What to work on
Rewrite these rows with every "Viewport" changed to "Display area", keeping everything else the same.

Source material
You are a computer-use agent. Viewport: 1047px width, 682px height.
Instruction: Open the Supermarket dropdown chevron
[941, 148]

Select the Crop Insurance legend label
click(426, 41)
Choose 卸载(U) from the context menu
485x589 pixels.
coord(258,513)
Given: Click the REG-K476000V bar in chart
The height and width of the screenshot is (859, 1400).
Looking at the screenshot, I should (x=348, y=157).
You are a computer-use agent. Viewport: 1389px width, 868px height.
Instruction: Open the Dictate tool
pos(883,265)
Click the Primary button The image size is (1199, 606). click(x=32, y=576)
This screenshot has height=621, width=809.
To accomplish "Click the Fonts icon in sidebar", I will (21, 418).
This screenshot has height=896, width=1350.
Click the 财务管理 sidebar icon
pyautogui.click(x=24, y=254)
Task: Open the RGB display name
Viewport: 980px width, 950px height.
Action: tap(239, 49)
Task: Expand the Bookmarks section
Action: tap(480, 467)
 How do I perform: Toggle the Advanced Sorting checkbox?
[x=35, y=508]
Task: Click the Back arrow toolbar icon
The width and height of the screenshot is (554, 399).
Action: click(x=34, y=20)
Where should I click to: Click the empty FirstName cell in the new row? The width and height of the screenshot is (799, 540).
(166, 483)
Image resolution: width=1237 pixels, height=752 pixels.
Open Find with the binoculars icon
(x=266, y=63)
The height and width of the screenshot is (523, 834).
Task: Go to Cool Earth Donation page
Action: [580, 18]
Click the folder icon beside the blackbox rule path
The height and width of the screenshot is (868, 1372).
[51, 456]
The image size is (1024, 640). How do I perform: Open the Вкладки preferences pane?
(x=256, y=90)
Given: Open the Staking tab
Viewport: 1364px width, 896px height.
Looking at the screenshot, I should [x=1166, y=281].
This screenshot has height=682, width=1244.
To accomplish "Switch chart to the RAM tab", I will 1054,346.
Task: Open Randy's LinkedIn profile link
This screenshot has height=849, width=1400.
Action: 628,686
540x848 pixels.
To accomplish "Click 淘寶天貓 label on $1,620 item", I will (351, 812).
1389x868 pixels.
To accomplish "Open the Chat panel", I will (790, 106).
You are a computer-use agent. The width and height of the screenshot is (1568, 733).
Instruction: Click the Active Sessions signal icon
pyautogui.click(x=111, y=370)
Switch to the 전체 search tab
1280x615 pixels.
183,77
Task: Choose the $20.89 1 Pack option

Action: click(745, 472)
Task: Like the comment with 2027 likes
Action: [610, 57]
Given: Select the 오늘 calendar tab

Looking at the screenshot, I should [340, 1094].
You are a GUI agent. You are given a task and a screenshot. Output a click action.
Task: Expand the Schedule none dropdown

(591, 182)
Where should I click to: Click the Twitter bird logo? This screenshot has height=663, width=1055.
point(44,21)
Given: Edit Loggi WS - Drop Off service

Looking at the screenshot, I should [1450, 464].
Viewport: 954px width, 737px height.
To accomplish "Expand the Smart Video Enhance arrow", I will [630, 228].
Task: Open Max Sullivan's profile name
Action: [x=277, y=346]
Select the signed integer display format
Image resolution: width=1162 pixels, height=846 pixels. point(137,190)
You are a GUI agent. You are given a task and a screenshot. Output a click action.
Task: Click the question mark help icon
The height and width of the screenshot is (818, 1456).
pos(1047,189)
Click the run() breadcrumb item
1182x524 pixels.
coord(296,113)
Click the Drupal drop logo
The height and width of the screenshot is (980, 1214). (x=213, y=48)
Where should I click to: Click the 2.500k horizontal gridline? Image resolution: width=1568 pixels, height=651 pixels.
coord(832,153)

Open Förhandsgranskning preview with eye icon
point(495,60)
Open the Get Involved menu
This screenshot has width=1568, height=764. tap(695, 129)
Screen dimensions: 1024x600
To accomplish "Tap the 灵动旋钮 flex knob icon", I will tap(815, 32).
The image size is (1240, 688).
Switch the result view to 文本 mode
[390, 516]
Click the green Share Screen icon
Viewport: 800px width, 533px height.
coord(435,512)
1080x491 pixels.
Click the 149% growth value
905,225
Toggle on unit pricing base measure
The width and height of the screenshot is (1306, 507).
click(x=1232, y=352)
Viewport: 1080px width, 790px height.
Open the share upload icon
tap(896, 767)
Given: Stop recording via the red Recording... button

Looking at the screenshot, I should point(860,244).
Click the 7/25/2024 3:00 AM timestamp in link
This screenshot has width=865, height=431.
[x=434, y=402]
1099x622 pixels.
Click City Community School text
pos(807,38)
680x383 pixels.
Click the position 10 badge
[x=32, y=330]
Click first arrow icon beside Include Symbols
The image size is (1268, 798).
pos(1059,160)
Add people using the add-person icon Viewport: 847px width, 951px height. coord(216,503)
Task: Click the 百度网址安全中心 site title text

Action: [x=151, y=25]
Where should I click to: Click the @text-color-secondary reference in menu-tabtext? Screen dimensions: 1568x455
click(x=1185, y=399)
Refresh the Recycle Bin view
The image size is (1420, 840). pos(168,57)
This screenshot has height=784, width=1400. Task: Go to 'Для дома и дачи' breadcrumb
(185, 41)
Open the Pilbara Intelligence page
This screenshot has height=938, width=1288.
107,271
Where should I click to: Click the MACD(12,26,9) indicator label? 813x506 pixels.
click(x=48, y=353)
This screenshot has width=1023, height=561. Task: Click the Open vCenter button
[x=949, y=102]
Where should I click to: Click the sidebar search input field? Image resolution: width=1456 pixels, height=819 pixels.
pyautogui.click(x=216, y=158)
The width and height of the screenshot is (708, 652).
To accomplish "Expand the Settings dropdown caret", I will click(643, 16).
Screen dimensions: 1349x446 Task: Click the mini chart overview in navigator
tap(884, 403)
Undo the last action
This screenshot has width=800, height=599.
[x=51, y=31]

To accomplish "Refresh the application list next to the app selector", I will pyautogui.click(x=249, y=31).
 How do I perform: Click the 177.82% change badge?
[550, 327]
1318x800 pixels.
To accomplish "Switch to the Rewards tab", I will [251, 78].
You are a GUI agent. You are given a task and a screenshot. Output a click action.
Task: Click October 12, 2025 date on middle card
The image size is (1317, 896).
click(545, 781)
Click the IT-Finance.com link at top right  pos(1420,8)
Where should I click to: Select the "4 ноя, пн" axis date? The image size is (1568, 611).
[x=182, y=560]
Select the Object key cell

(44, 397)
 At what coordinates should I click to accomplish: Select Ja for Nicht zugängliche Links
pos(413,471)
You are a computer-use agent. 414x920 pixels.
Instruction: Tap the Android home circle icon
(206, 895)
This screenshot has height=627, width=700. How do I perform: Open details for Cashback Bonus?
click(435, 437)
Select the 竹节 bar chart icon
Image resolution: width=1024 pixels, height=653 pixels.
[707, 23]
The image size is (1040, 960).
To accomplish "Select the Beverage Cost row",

Final result
You are a computer-use agent. Display area: 1047px width, 682px height.
Instruction: Open the Supermarket dropdown chevron
[941, 148]

Select the Crop Insurance legend label
click(426, 41)
Choose 卸载(U) from the context menu
485x589 pixels.
coord(258,513)
Given: Click the REG-K476000V bar in chart
The height and width of the screenshot is (859, 1400).
Looking at the screenshot, I should (x=348, y=157).
You are a computer-use agent. Display area: 1389px width, 868px height.
Instruction: Open the Dictate tool
pos(883,265)
Click the Primary button The image size is (1199, 606). click(x=32, y=576)
This screenshot has height=621, width=809.
To accomplish "Click the Fonts icon in sidebar", I will (21, 418).
This screenshot has height=896, width=1350.
Click the 财务管理 sidebar icon
pyautogui.click(x=24, y=254)
Task: Open the RGB display name
Display area: 980px width, 950px height.
Action: tap(239, 49)
Task: Expand the Bookmarks section
Action: tap(480, 467)
 How do I perform: Toggle the Advanced Sorting checkbox?
[x=35, y=508]
Task: Click the Back arrow toolbar icon
The width and height of the screenshot is (554, 399).
Action: click(x=34, y=20)
Where should I click to: Click the empty FirstName cell in the new row? The width and height of the screenshot is (799, 540).
(166, 483)
Image resolution: width=1237 pixels, height=752 pixels.
Open Find with the binoculars icon
(x=266, y=63)
The height and width of the screenshot is (523, 834).
Task: Go to Cool Earth Donation page
Action: [580, 18]
Click the folder icon beside the blackbox rule path
The height and width of the screenshot is (868, 1372).
[51, 456]
The image size is (1024, 640). How do I perform: Open the Вкладки preferences pane?
(x=256, y=90)
Given: Open the Staking tab
Display area: 1364px width, 896px height.
Looking at the screenshot, I should [x=1166, y=281].
This screenshot has height=682, width=1244.
To accomplish "Switch chart to the RAM tab", I will 1054,346.
Task: Open Randy's LinkedIn profile link
This screenshot has height=849, width=1400.
Action: 628,686
540x848 pixels.
To accomplish "Click 淘寶天貓 label on $1,620 item", I will (351, 812).
1389x868 pixels.
To accomplish "Open the Chat panel", I will (790, 106).
You are a computer-use agent. The width and height of the screenshot is (1568, 733).
Instruction: Click the Active Sessions signal icon
pyautogui.click(x=111, y=370)
Switch to the 전체 search tab
1280x615 pixels.
183,77
Task: Choose the $20.89 1 Pack option

Action: click(745, 472)
Task: Like the comment with 2027 likes
Action: [610, 57]
Given: Select the 오늘 calendar tab

Looking at the screenshot, I should [340, 1094].
You are a GUI agent. You are given a task and a screenshot. Output a click action.
Task: Expand the Schedule none dropdown

(591, 182)
Where should I click to: Click the Twitter bird logo? This screenshot has height=663, width=1055.
point(44,21)
Given: Edit Loggi WS - Drop Off service

Looking at the screenshot, I should [1450, 464].
Display area: 954px width, 737px height.
To accomplish "Expand the Smart Video Enhance arrow", I will [630, 228].
Task: Open Max Sullivan's profile name
Action: [x=277, y=346]
Select the signed integer display format
Image resolution: width=1162 pixels, height=846 pixels. point(137,190)
You are a GUI agent. You are given a task and a screenshot. Output a click action.
Task: Click the question mark help icon
The height and width of the screenshot is (818, 1456).
pos(1047,189)
Click the run() breadcrumb item
1182x524 pixels.
coord(296,113)
Click the Drupal drop logo
The height and width of the screenshot is (980, 1214). (x=213, y=48)
Where should I click to: Click the 2.500k horizontal gridline? Image resolution: width=1568 pixels, height=651 pixels.
coord(832,153)

Open Förhandsgranskning preview with eye icon
point(495,60)
Open the Get Involved menu
This screenshot has width=1568, height=764. tap(695, 129)
Screen dimensions: 1024x600
To accomplish "Tap the 灵动旋钮 flex knob icon", I will tap(815, 32).
The image size is (1240, 688).
Switch the result view to 文本 mode
[390, 516]
Click the green Share Screen icon
Display area: 800px width, 533px height.
coord(435,512)
1080x491 pixels.
Click the 149% growth value
905,225
Toggle on unit pricing base measure
The width and height of the screenshot is (1306, 507).
click(x=1232, y=352)
Display area: 1080px width, 790px height.
Open the share upload icon
tap(896, 767)
Given: Stop recording via the red Recording... button

Looking at the screenshot, I should point(860,244).
Click the 7/25/2024 3:00 AM timestamp in link
This screenshot has width=865, height=431.
[x=434, y=402]
1099x622 pixels.
Click City Community School text
pos(807,38)
680x383 pixels.
Click the position 10 badge
[x=32, y=330]
Click first arrow icon beside Include Symbols
The image size is (1268, 798).
pos(1059,160)
Add people using the add-person icon Display area: 847px width, 951px height. coord(216,503)
Task: Click the 百度网址安全中心 site title text

Action: [x=151, y=25]
Where should I click to: Click the @text-color-secondary reference in menu-tabtext? Screen dimensions: 1568x455
click(x=1185, y=399)
Refresh the Recycle Bin view
The image size is (1420, 840). pos(168,57)
This screenshot has height=784, width=1400. Task: Go to 'Для дома и дачи' breadcrumb
(185, 41)
Open the Pilbara Intelligence page
This screenshot has height=938, width=1288.
107,271
Where should I click to: Click the MACD(12,26,9) indicator label? 813x506 pixels.
click(x=48, y=353)
This screenshot has width=1023, height=561. Task: Click the Open vCenter button
[x=949, y=102]
Where should I click to: Click the sidebar search input field? Image resolution: width=1456 pixels, height=819 pixels.
pyautogui.click(x=216, y=158)
The width and height of the screenshot is (708, 652).
To accomplish "Expand the Settings dropdown caret", I will click(643, 16).
Screen dimensions: 1349x446 Task: Click the mini chart overview in navigator
tap(884, 403)
Undo the last action
This screenshot has width=800, height=599.
[x=51, y=31]

To accomplish "Refresh the application list next to the app selector", I will pyautogui.click(x=249, y=31).
 How do I perform: Click the 177.82% change badge?
[550, 327]
1318x800 pixels.
To accomplish "Switch to the Rewards tab", I will [251, 78].
You are a GUI agent. You are given a task and a screenshot. Output a click action.
Task: Click October 12, 2025 date on middle card
The image size is (1317, 896).
click(545, 781)
Click the IT-Finance.com link at top right  pos(1420,8)
Where should I click to: Select the "4 ноя, пн" axis date? The image size is (1568, 611).
[x=182, y=560]
Select the Object key cell

(44, 397)
 At what coordinates should I click to accomplish: Select Ja for Nicht zugängliche Links
pos(413,471)
You are a computer-use agent. 414x920 pixels.
Instruction: Tap the Android home circle icon
(206, 895)
This screenshot has height=627, width=700. How do I perform: Open details for Cashback Bonus?
click(435, 437)
Select the 竹节 bar chart icon
Image resolution: width=1024 pixels, height=653 pixels.
[707, 23]
The image size is (1040, 960).
To accomplish "Select the Beverage Cost row",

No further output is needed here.